WHAT IS NEEDED -> Type out the whole listing again exactly, pictures omitted.

----- INFORMATION GIVEN

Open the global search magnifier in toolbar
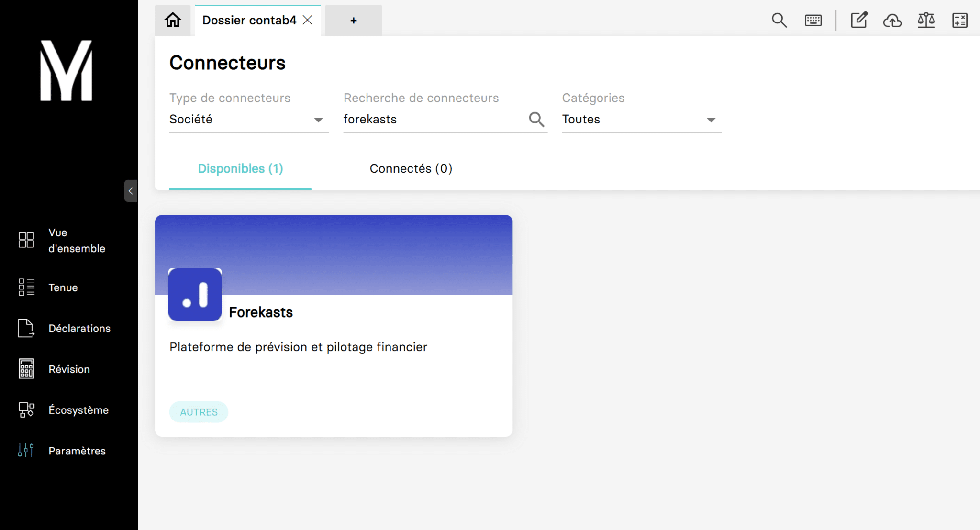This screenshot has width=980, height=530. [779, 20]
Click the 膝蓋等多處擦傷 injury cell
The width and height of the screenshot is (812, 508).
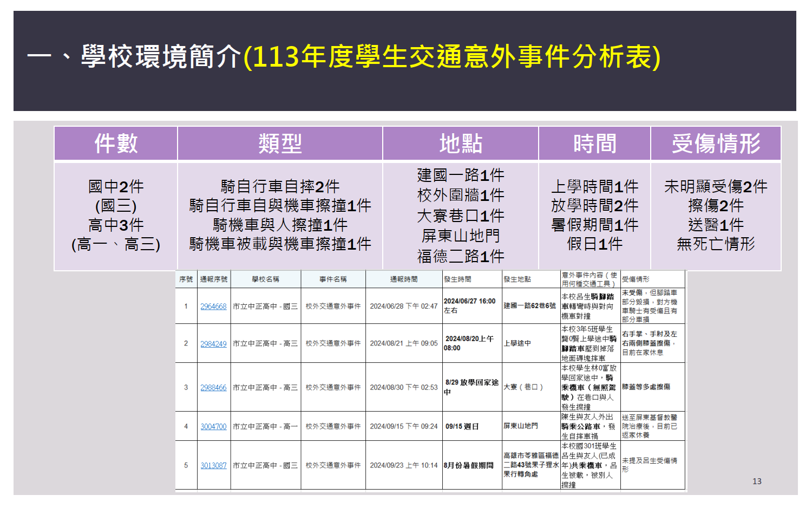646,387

----------

EXERCISE SOLUTION ->
Open the global search magnifier in toolbar
This screenshot has width=980, height=530. [779, 20]
Click the 膝蓋等多處擦傷 injury cell
The width and height of the screenshot is (812, 508).
646,387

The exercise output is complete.